本文:
┄┄┄┄┄┄┄┄┄┄┄┄┄┄┄┄┄┄┄┄
今季ブリティッシュメイドでは、かつてないほど異色のコラボレーションが実現! シンガポールの人気ショップ「コロニークロージング」でベストセラーを誇る“プールサイドシャツ”に着目し、人気スタイリスト四方さんとともに別注モデルを考案。三者コラボならではのミックステイストが光る、特別な一着が完成しました。そのメイキングストーリーを、コロニークロージング創業者の河村浩三さん&四方さんに語っていただきました。
【TOPIC 01】
偶然が生んだ三者コラボレーション

国内屈指のセレクトショップでキャリアを積んだ河村浩三さんが2013年にシンガポールへ渡り、“ニューコロニアルスタイル”をテーマに掲げて創業した「コロニークロージング」。世界有数の国際都市を舞台とし、なかでもベストセラーになっているアイテムのひとつが、“プールサイドシャツ”と名づけられた一着。その名のとおり、本来は夏のリゾートシーンを想定して生まれたものですが、それを“ウルトラスエード”という先進素材でアレンジした秋冬バージョンが2023年に登場。そこにブリティッシュメイドが着目し、河村さんにコラボレーションをもちかけたところから今回のプロジェクトはスタートしました。そのエピソードを振り返りつつ、四方さんも交えて別注モデル完成までの経緯をお話しいただきましょう。
┄┄┄┄┄┄┄┄┄┄┄┄┄┄┄┄┄┄┄┄
データ抜粋:
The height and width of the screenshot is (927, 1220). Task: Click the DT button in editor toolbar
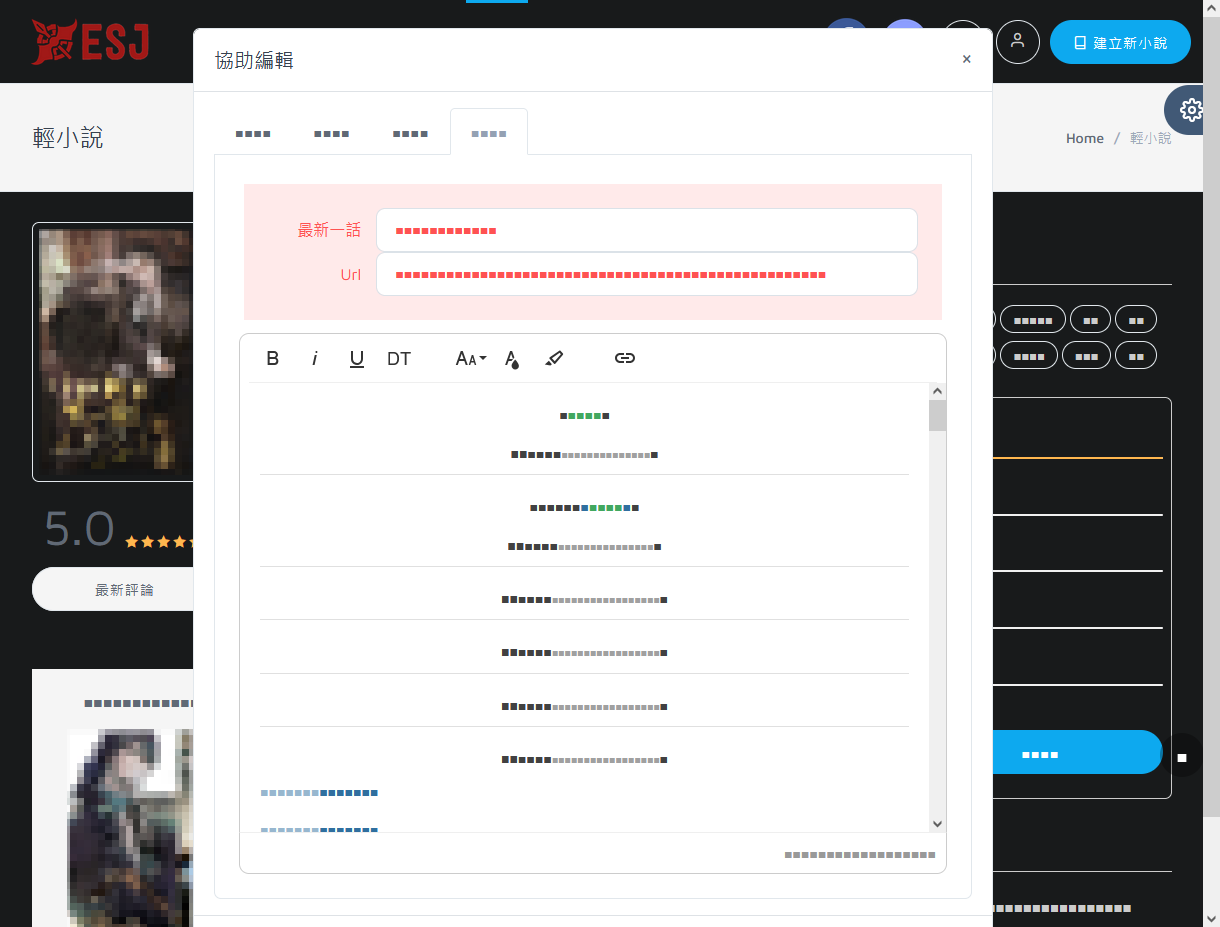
┄┄┄┄┄┄┄┄┄┄┄┄┄┄┄┄┄┄┄┄
設定課題 1:
本文で「三者コラボ」と呼ばれている共同制作に加わった三者を、すべて挙げてください。
設定課題 2:
本文によると、河村浩三さんは何年に、どこで「コロニークロージング」を創業しましたか。
設定課題 3:
本文では、今回の別注モデルのプロジェクトはどのようなきっかけで始まったと述べられていますか。1〜3文で説明してください。

完全な解答 1:
ブリティッシュメイド、コロニークロージング、スタイリストの四方さん

完全な解答 2:
2013年にシンガポールで創業しました。

完全な解答 3:
2023年に“ウルトラスエード”でアレンジした“プールサイドシャツ”の秋冬バージョンが登場しました。ブリティッシュメイドがそれに着目し、河村さんにコラボレーションをもちかけたことからプロジェクトが始まりました。